The devious game New Delhi is playing alongside Washington, Tokyo and Canberra.

Prime Minister Narendra Modi’s official visit to Australia during 16-18 November, immediately following the G-20 Summit, needs to be particularly noted for the conclusion of a new Framework for Security Cooperation, under which New Delhi and Canberra will “hold regular meetings at the level of the Defence Minister, conduct regular maritime exercises and convene regular Navy to Navy, Air Force to Air Force and Army to Army staff talks”. In September, during a visit of the Australian Prime Minister Tony Abbott to India, a Civil Nuclear Agreement for the supply of uranium to India topped the agenda. Hailing India’s “absolutely impeccable non-proliferation record”, Abbott justified the decision to sell uranium ore by calling New Delhi a “model international citizen”, ignoring public concern that imports of uranium ore from Australia would allow India to allocate more of its own domestic supply for nuclear weapons purposes. Why this imperative of “security cooperation” between India and Australia, one might ask?

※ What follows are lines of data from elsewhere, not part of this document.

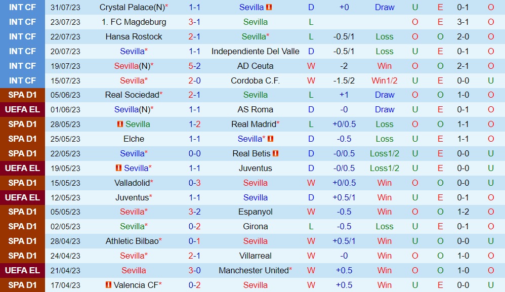This screenshot has height=292, width=505.
Task: Click card icon beside Sevilla in Real Madrid row
Action: click(120, 124)
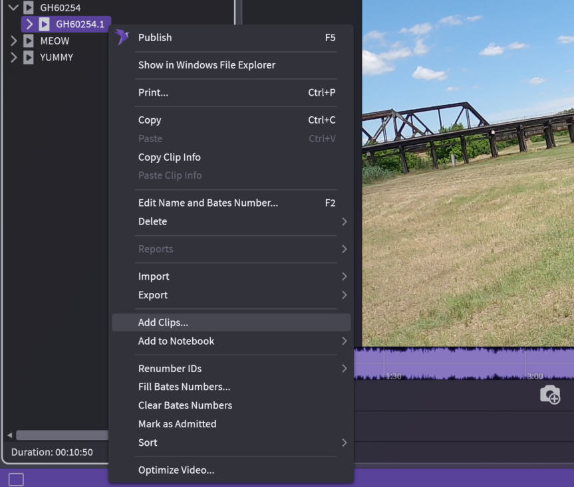Click the video icon beside YUMMY
The width and height of the screenshot is (574, 487).
pos(29,58)
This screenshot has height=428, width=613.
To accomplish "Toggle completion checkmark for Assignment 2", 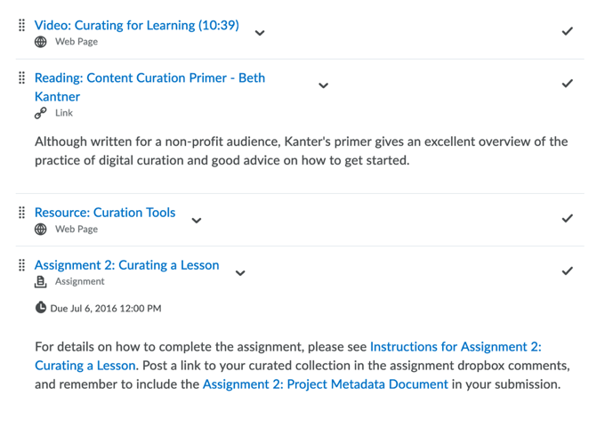I will point(567,271).
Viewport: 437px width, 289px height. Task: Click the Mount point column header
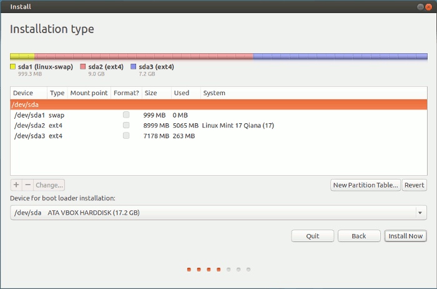click(89, 93)
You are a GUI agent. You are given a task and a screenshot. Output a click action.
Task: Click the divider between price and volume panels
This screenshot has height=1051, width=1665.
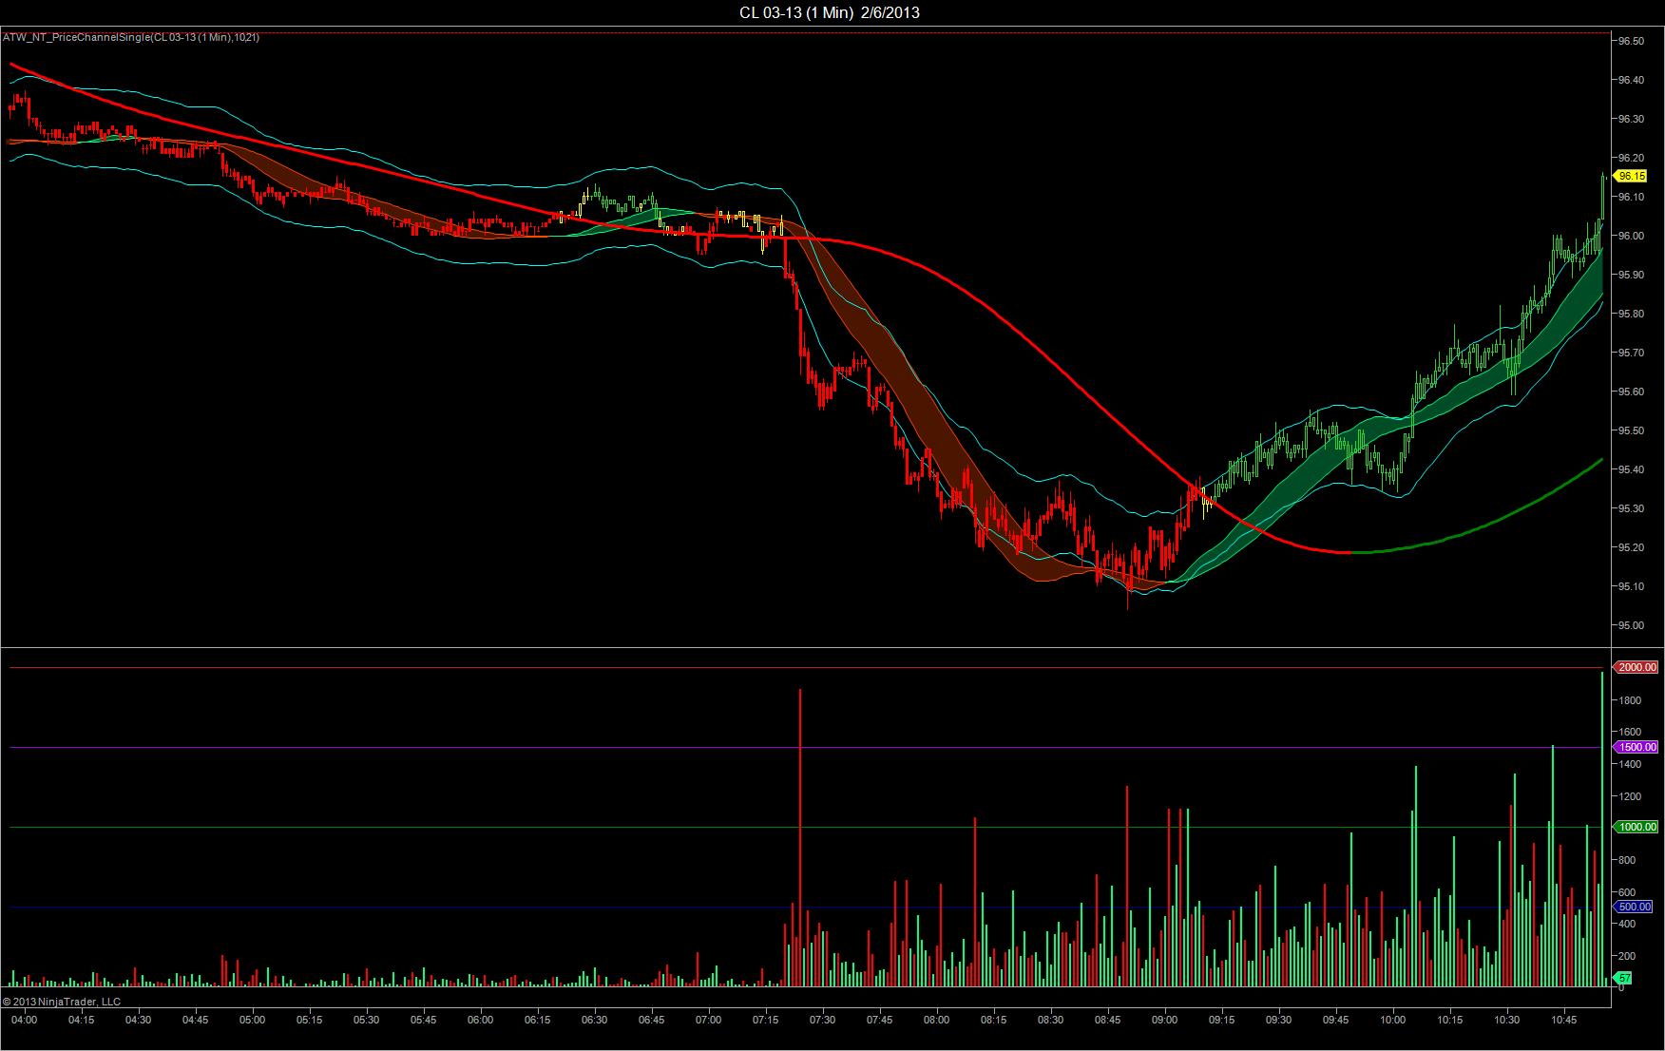tap(806, 648)
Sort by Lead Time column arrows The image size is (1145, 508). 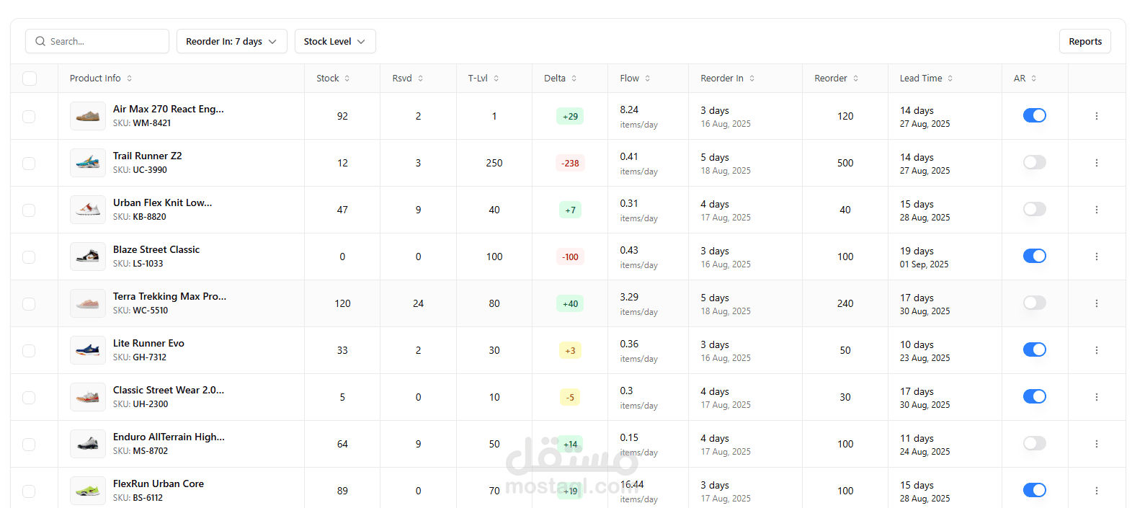[950, 79]
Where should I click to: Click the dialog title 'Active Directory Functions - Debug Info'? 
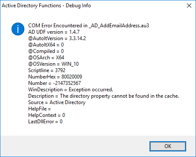[46, 6]
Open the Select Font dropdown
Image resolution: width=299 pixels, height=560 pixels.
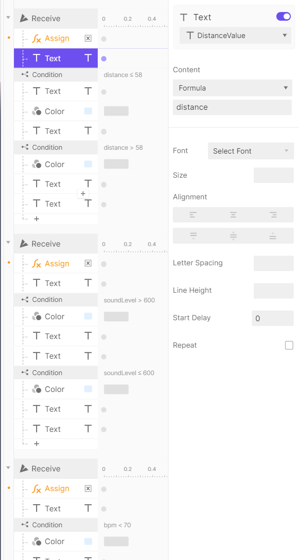(x=250, y=151)
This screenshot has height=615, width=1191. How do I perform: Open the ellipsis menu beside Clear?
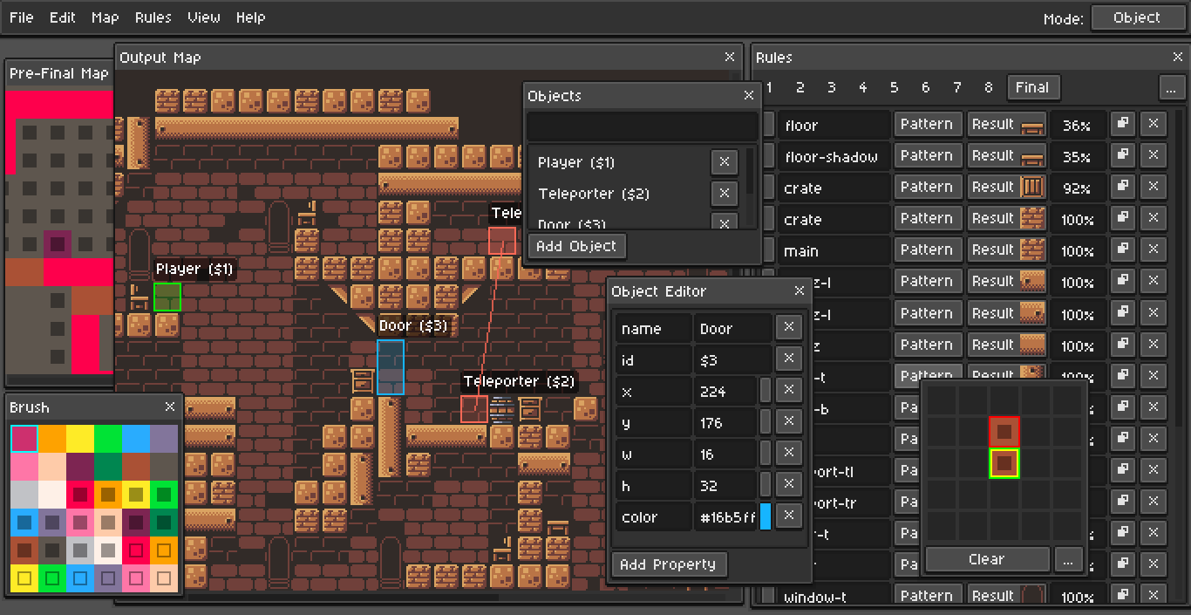1067,559
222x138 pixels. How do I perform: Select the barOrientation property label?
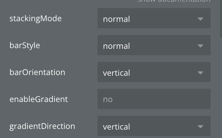pyautogui.click(x=37, y=72)
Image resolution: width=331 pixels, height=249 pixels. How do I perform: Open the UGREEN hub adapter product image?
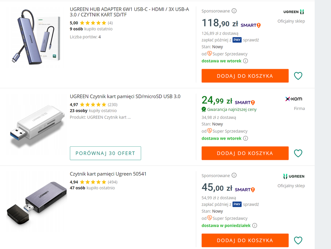tap(36, 36)
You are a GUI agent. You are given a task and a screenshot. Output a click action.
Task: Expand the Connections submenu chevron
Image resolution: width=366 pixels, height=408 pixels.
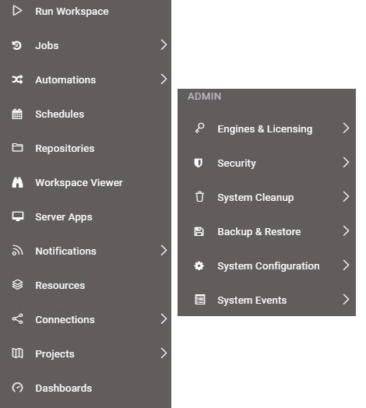(x=164, y=318)
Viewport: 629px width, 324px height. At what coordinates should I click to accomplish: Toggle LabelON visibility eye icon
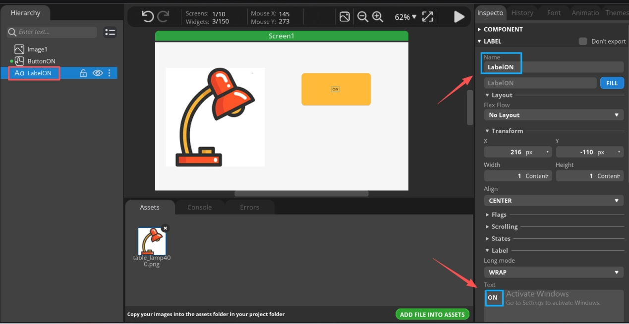(x=98, y=73)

In his address to the joint session of the Australian Parliament on 18 November, Modi stressed greater cooperation on maritime security, working “together on the seas”, as he put it, to ensure, one might posit, that the United States (US), Japan, Australia and India maintain their naval dominance in the Indo-Pacific region. In 2006-07, the four nations, united as “democracies” against the “autocratic” People’s Republic of China, had made significant headway in moving towards a quadrilateral security arrangement, but then, the Labour Party Prime Minister Kevin Rudd had second thoughts and pulled his government out of this groundwork in the making. But Rudd was displaced and sidelined in his own party, replaced by Julia Gillard who quickly brought Canberra to do what Washington wanted it to do – become a lynchpin in the US’s “Pivot to Asia” directed against China.